* [Problem to work on]
Please report, as a bare number, how many lines below include the string "will".

◆ ◆ ◆ ◆ ◆ ◆ ◆

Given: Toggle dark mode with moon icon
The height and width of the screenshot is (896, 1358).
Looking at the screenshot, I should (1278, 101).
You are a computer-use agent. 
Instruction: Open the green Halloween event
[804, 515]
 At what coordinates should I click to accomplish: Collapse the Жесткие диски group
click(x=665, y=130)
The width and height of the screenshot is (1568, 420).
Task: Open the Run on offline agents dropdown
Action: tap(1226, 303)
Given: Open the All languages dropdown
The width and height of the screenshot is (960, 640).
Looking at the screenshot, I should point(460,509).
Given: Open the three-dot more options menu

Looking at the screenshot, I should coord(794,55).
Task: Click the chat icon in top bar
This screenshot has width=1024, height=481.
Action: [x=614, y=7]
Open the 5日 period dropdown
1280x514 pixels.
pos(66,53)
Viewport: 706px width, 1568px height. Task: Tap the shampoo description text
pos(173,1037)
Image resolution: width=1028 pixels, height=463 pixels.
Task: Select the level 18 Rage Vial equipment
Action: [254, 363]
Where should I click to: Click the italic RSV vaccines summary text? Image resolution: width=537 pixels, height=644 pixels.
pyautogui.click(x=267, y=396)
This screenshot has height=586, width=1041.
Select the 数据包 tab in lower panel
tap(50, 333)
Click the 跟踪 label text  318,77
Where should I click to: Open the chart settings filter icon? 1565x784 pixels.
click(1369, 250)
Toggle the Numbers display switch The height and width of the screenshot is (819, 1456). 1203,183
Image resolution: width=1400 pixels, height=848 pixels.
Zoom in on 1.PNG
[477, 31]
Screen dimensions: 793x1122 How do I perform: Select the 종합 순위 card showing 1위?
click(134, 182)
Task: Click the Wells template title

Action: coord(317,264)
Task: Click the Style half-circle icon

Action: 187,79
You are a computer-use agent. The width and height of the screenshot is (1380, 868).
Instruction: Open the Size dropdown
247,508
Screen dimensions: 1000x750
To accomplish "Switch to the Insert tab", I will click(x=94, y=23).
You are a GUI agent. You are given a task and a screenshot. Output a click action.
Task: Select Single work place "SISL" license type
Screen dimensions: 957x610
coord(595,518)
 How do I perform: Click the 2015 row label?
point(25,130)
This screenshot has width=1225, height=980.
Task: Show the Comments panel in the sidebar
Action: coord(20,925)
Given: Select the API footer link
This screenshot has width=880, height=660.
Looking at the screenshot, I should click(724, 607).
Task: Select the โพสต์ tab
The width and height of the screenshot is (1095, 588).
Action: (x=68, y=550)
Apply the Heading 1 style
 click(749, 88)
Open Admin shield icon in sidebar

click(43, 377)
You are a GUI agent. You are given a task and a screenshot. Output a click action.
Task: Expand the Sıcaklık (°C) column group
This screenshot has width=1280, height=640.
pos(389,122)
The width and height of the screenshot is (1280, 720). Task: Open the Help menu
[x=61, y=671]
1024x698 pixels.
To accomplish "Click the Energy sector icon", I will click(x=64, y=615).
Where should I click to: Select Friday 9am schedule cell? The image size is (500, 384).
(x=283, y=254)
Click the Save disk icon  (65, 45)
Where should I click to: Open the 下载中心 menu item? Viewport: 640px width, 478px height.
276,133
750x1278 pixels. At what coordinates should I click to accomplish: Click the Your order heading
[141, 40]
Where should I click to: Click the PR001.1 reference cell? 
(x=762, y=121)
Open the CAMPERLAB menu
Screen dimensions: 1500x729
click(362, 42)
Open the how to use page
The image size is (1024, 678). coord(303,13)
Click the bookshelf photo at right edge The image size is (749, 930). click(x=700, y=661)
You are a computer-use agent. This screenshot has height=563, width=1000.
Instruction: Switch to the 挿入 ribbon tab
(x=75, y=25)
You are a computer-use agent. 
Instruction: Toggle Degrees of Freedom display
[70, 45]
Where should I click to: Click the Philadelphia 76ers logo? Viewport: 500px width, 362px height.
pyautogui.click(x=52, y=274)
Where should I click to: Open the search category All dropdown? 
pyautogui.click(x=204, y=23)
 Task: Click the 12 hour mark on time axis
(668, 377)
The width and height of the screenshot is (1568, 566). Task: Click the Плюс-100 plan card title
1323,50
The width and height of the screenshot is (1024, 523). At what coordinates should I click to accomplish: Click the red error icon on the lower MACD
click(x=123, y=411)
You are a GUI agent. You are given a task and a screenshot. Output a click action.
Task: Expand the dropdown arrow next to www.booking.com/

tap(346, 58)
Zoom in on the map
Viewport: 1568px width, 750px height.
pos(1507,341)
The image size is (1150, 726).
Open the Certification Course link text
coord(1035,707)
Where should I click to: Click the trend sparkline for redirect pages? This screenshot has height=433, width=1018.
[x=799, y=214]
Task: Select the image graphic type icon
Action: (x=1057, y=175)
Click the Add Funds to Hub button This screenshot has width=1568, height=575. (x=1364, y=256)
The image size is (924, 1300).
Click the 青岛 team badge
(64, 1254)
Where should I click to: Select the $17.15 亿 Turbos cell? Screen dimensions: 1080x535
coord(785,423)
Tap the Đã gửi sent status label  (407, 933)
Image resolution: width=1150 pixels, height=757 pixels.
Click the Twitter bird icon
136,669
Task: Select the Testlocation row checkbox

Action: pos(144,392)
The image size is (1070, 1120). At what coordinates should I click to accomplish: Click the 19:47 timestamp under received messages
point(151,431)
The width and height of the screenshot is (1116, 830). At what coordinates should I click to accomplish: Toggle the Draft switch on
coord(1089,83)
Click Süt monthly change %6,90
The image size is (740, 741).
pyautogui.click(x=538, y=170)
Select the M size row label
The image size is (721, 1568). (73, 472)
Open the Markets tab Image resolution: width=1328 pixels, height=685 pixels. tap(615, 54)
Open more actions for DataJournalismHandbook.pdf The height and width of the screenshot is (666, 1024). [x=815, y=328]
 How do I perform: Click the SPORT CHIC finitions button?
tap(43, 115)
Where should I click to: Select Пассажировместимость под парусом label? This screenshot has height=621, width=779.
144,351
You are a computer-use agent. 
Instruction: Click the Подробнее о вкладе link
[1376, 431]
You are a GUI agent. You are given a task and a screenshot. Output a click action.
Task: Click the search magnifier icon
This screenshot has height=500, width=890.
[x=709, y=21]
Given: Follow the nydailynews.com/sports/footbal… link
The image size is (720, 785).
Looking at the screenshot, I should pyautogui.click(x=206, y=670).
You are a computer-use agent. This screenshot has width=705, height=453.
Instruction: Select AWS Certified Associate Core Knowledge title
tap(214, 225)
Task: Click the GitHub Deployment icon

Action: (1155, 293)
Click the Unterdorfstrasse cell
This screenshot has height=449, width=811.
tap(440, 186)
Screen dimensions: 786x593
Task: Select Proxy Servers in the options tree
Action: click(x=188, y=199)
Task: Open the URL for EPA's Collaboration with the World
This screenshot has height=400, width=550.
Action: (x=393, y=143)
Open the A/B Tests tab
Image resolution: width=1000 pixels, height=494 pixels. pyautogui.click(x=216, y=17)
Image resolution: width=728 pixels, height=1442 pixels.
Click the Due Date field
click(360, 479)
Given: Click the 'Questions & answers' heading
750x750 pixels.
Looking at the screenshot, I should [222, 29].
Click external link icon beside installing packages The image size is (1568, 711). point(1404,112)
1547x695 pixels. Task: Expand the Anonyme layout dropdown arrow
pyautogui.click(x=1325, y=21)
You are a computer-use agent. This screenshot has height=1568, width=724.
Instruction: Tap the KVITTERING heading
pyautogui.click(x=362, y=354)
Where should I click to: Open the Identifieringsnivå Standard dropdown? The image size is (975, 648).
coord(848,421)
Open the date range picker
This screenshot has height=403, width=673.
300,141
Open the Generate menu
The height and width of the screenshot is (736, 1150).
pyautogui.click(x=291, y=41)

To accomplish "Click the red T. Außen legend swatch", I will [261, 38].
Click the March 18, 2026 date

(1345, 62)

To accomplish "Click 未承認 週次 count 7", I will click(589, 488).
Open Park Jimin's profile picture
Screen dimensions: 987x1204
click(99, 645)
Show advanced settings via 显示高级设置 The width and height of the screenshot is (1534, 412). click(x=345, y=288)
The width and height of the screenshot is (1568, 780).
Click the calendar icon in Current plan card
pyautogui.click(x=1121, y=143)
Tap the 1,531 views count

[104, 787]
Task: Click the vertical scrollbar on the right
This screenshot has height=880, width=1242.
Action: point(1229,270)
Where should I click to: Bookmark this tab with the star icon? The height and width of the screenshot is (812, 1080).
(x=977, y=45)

◆ ◆ ◆ ◆ ◆ ◆ ◆

* [Response area]
4